## PROBLEM DETAILS
Format the material from the line with "Enter fullscreen on" up to and including the line with "tap(628, 330)" as a Markdown table with the columns Row and Line. Skip blank lines.

[Begin]

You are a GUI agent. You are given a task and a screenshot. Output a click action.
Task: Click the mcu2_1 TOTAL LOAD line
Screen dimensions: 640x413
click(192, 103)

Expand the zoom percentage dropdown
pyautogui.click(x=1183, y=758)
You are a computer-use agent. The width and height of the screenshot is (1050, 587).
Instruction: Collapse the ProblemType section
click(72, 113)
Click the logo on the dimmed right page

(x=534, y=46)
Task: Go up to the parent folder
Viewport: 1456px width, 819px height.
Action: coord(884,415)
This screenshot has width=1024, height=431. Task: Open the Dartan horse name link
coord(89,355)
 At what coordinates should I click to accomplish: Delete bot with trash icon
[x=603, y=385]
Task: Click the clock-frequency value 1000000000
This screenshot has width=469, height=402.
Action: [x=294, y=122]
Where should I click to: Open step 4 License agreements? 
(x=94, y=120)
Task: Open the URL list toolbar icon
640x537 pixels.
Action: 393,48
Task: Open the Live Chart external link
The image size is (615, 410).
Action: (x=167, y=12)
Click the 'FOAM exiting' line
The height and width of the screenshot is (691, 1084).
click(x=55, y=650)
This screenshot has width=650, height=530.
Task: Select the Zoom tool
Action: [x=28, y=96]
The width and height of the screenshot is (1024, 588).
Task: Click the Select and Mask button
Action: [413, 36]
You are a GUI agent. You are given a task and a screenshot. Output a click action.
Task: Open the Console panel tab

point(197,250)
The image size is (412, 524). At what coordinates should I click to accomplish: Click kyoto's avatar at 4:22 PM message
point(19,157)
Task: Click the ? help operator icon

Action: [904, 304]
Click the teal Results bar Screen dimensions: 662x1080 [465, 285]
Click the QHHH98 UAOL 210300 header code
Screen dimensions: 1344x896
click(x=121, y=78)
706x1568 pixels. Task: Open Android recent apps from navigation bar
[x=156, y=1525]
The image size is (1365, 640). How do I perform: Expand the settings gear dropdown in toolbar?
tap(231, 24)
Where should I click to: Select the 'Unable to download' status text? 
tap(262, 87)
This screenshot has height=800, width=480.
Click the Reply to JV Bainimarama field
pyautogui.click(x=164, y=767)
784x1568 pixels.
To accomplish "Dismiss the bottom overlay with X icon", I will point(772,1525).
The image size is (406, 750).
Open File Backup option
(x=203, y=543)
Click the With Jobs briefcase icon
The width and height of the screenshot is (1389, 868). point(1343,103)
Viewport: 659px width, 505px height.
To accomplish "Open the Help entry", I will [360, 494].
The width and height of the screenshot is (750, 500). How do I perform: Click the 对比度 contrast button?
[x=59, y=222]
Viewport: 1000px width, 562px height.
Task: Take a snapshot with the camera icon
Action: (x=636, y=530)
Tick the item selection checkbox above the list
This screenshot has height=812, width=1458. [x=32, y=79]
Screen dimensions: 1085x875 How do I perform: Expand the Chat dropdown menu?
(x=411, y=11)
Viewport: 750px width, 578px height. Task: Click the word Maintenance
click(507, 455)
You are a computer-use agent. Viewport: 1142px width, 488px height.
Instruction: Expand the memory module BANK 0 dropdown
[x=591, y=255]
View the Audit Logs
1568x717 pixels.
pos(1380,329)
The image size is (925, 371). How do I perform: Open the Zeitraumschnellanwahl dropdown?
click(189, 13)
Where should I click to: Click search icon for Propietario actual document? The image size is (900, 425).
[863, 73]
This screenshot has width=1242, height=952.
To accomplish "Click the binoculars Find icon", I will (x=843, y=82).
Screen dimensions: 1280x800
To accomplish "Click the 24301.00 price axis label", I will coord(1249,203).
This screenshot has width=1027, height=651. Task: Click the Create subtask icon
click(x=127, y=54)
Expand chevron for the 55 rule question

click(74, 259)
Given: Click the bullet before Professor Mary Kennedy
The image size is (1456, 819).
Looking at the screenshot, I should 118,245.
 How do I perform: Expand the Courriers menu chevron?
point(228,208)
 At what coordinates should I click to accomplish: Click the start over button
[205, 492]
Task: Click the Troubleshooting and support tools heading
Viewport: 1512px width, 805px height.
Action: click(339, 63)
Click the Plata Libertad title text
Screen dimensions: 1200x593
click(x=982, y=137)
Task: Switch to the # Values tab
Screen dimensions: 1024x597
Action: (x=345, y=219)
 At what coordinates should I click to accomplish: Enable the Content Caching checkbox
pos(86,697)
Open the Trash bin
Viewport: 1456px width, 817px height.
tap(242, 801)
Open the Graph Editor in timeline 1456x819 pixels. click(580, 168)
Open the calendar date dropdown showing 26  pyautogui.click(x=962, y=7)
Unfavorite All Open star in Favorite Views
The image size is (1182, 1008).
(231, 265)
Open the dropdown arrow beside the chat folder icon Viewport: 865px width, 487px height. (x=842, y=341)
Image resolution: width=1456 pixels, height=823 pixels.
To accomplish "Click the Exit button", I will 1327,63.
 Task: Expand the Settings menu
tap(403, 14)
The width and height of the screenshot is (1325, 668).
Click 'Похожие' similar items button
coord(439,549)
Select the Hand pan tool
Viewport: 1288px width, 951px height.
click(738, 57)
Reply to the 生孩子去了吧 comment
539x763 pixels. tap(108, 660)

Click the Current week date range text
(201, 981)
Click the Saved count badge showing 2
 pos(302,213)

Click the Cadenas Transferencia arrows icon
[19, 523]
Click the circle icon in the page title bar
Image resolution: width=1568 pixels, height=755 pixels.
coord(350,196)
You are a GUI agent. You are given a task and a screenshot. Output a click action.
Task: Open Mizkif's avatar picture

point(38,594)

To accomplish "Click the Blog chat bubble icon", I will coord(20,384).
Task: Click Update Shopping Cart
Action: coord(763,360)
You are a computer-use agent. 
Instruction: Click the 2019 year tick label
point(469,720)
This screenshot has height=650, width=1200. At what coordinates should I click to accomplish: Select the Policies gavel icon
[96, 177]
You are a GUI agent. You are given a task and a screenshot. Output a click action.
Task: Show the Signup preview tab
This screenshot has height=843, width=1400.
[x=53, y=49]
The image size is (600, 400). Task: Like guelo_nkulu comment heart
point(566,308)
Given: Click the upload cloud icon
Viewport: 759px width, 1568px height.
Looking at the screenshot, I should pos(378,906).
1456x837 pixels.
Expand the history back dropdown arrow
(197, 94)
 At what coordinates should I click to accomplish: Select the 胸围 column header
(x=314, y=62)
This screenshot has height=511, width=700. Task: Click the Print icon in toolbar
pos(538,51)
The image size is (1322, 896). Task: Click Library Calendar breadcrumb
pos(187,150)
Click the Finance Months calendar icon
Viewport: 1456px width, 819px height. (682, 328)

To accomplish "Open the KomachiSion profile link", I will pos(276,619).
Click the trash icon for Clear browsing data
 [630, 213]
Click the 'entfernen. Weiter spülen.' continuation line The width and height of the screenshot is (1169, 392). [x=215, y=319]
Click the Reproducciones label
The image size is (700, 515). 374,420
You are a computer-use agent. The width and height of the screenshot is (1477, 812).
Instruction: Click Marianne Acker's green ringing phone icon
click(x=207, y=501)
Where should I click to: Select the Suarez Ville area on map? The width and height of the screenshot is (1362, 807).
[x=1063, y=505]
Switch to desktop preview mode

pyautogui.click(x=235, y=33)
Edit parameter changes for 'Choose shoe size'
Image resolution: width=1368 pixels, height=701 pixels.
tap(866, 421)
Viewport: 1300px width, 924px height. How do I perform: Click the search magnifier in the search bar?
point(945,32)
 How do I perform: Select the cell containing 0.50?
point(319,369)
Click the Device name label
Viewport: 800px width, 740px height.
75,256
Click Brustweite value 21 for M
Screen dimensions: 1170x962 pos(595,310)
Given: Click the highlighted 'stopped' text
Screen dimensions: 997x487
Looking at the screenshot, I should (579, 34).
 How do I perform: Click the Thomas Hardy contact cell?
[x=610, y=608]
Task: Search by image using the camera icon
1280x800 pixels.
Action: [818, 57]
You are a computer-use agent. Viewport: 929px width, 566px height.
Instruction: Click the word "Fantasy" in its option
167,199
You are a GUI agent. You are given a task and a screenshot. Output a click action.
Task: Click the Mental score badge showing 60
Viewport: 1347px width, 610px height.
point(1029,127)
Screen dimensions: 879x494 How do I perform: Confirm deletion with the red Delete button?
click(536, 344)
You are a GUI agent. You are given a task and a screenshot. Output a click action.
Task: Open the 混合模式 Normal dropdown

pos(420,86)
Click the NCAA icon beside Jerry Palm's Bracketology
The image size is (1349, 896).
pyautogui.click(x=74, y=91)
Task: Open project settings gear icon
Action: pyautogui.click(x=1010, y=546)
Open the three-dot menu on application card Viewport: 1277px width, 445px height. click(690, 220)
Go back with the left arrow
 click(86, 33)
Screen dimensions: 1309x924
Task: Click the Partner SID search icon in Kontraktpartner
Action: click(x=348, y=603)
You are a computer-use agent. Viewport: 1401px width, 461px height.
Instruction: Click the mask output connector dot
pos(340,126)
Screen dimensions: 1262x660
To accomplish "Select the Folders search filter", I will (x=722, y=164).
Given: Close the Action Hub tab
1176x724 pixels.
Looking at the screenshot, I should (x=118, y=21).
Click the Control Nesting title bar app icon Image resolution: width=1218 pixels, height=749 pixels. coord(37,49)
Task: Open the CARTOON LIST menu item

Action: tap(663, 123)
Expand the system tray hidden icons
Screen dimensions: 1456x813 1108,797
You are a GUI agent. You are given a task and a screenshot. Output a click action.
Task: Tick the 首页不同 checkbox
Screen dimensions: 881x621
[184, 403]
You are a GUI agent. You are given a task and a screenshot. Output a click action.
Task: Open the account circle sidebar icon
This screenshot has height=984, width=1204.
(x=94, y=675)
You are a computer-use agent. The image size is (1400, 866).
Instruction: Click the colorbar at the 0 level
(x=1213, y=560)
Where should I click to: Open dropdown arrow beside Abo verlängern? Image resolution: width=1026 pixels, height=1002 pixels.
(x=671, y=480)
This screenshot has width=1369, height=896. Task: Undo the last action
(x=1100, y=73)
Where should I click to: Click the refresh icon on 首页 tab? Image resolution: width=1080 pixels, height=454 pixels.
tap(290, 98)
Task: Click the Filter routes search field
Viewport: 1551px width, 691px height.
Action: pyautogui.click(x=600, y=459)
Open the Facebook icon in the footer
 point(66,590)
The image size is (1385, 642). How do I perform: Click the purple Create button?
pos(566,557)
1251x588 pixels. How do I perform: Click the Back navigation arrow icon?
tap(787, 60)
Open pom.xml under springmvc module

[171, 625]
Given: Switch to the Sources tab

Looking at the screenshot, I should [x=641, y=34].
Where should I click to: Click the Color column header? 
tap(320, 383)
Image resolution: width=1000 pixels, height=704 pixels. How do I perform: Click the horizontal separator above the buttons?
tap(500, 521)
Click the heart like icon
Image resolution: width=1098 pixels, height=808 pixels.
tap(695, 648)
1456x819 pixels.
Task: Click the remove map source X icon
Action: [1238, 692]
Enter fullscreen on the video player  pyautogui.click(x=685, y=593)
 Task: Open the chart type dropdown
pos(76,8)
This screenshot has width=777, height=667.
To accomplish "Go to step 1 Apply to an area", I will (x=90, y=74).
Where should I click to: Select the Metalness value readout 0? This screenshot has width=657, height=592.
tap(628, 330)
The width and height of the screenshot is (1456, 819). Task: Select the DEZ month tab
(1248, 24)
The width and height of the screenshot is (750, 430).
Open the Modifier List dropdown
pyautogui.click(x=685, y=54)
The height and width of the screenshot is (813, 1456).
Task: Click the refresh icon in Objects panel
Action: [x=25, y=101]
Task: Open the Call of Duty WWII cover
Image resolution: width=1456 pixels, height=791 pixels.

[End]

## EXERCISE OUTPUT
| Row | Line |
|---|---|
| 1 | Enter fullscreen on the video player  pyautogui.click(x=685, y=593) |
| 2 |  Task: Open the chart type dropdown |
| 3 | pos(76,8) |
| 4 | This screenshot has width=777, height=667. |
| 5 | To accomplish "Go to step 1 Apply to an area", I will (x=90, y=74). |
| 6 | Where should I click to: Select the Metalness value readout 0? This screenshot has width=657, height=592. |
| 7 | tap(628, 330) |